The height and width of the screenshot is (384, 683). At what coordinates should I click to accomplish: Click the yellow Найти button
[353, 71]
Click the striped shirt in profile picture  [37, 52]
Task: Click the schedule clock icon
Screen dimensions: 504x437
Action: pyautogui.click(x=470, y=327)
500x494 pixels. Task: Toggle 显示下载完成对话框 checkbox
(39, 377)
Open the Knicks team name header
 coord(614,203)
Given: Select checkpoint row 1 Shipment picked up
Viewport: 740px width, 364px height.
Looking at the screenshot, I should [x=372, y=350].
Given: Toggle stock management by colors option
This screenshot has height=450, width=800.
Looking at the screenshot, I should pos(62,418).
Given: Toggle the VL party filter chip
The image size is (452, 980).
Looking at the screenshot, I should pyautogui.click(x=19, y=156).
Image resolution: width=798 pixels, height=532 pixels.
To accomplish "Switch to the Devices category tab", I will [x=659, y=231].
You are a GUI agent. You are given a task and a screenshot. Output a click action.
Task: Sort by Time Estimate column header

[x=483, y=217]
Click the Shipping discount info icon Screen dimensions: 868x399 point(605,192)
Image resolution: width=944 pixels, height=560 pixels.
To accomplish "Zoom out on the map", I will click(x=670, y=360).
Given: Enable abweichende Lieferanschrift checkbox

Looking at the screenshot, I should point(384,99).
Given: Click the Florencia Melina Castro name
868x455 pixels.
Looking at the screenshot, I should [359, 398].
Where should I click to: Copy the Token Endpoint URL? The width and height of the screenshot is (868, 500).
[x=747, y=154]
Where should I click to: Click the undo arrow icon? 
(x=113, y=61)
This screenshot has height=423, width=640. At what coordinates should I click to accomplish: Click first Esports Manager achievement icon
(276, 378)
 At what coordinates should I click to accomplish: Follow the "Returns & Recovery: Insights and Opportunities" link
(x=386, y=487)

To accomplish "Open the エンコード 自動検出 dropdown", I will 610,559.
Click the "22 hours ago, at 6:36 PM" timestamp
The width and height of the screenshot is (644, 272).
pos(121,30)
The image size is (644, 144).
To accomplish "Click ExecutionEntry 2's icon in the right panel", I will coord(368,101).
● ● ● ●
About this exercise: Set the entries down again, unchanged and complete.

Task solution:
The height and width of the screenshot is (384, 683). At what coordinates should I click to accomplish: Click the yellow Найти button
[353, 71]
Click the striped shirt in profile picture  [37, 52]
Task: Click the schedule clock icon
Screen dimensions: 504x437
Action: pyautogui.click(x=470, y=327)
500x494 pixels. Task: Toggle 显示下载完成对话框 checkbox
(39, 377)
Open the Knicks team name header
 coord(614,203)
Given: Select checkpoint row 1 Shipment picked up
Viewport: 740px width, 364px height.
Looking at the screenshot, I should [x=372, y=350].
Given: Toggle stock management by colors option
This screenshot has height=450, width=800.
Looking at the screenshot, I should pos(62,418).
Given: Toggle the VL party filter chip
The image size is (452, 980).
Looking at the screenshot, I should pyautogui.click(x=19, y=156).
Image resolution: width=798 pixels, height=532 pixels.
To accomplish "Switch to the Devices category tab", I will [x=659, y=231].
You are a GUI agent. You are given a task and a screenshot. Output a click action.
Task: Sort by Time Estimate column header

[x=483, y=217]
Click the Shipping discount info icon Screen dimensions: 868x399 point(605,192)
Image resolution: width=944 pixels, height=560 pixels.
To accomplish "Zoom out on the map", I will click(x=670, y=360).
Given: Enable abweichende Lieferanschrift checkbox

Looking at the screenshot, I should point(384,99).
Given: Click the Florencia Melina Castro name
868x455 pixels.
Looking at the screenshot, I should [359, 398].
Where should I click to: Copy the Token Endpoint URL? The width and height of the screenshot is (868, 500).
[x=747, y=154]
Where should I click to: Click the undo arrow icon? 
(x=113, y=61)
This screenshot has height=423, width=640. At what coordinates should I click to accomplish: Click first Esports Manager achievement icon
(276, 378)
 At what coordinates should I click to accomplish: Follow the "Returns & Recovery: Insights and Opportunities" link
(x=386, y=487)

To accomplish "Open the エンコード 自動検出 dropdown", I will 610,559.
Click the "22 hours ago, at 6:36 PM" timestamp
The width and height of the screenshot is (644, 272).
pos(121,30)
The image size is (644, 144).
To accomplish "Click ExecutionEntry 2's icon in the right panel", I will coord(368,101).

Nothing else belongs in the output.